Most of these servers are customized for hyperscale environments, in which companies deploy public and private clouds and deal with heavy Web traffic.
The seven largest public cloud providers are going directly to Chinese and Taiwanese manufacturers, said Patrick Moorhead, principal analyst at Moor Insights and Strategy.
One of those companies is Google, one of the largest server buyers in the world. Large Chinese companies like Alibaba, Tencent and Baidu also prefer to buy from local companies for security and "nationalistic" reasons, Moorhead said.
Those companies are bypassing traditional U.S. server makers Hewlett-Packard Enterprise and Dell, Gartner's Hewitt said.
Companies ask Asian companies to strip down server configurations to the bare minimum, while U.S. vendors resist shipping stripped-down machines, Hewitt said.
The bare-bones configurations don't include extra features like security chips and management engines, Hewitt said. Facebook and Google are also able to bring down hardware costs by buying components in volume.
"They don't need the support that the OEM provides.
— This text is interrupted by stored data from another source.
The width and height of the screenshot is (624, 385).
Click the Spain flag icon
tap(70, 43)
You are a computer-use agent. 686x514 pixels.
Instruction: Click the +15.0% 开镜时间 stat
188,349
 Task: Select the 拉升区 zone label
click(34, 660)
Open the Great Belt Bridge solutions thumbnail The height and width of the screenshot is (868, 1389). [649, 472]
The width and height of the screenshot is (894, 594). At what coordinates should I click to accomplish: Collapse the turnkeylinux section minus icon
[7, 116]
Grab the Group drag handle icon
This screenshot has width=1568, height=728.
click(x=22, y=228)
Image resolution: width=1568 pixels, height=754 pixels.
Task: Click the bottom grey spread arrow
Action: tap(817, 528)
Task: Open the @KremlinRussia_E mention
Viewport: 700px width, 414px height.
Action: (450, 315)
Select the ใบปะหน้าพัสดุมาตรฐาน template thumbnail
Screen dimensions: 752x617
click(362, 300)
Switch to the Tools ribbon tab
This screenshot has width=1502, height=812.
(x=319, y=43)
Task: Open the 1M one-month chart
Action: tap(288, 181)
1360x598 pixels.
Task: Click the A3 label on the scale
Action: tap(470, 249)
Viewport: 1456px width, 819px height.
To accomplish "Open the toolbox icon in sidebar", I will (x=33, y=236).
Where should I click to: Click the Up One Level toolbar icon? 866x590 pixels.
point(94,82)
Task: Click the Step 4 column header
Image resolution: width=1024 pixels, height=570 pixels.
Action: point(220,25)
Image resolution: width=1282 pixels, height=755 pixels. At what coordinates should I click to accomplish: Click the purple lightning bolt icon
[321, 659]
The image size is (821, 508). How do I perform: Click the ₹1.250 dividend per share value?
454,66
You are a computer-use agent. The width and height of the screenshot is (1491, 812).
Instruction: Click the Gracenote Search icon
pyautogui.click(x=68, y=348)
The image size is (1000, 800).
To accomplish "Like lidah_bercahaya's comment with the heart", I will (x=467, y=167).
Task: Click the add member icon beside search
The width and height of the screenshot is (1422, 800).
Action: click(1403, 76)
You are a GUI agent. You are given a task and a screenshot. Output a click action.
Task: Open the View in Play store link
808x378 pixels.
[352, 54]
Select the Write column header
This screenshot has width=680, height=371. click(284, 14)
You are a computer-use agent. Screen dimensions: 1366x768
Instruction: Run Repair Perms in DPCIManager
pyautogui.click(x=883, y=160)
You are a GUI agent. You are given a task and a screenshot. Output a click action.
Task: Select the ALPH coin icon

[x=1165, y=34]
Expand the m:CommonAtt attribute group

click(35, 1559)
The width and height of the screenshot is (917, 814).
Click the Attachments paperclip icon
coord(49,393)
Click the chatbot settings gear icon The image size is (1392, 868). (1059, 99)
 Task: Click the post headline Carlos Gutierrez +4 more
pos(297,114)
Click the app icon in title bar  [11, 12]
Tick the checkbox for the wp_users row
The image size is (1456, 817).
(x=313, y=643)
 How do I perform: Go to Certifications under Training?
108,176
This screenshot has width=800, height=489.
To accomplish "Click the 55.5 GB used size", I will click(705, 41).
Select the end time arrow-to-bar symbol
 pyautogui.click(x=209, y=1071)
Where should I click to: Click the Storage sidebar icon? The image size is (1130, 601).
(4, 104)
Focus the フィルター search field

They do it themselves," Hewitt said.
Worldwide server shipments totaled 2.96 million units during the fourth quarter of 2015, growing by 9.2 percent from the same quarter a year ago, according to a study released by Gartner Wednesday.
Growth was driven by Chinese server vendors Lenovo, Huawei and Inspur Electronics. Those three server makers were ranked behind the top two, HPE and Dell, whose shipments declined.
HPE shipped 626,000 units, declining by 2.6 percent compared to the fourth quarter in 2014. Dell shipped 528,000 units, a 0.3 percent decline.
In contrast, Lenovo's shipments went up by 5.9 percent to 257,000 units and Huawei's shipments went up by 27 percent to 150,000 units. Inspur's shipments exploded, growing 53 percent to 140,000 units.
A group of other server makers shipped 1.26 million units during the fourth quarter, outnumbering the shipments of both HPE and Dell combined. That group included Taiwanese server makers Quanta, Wistron and Inventec.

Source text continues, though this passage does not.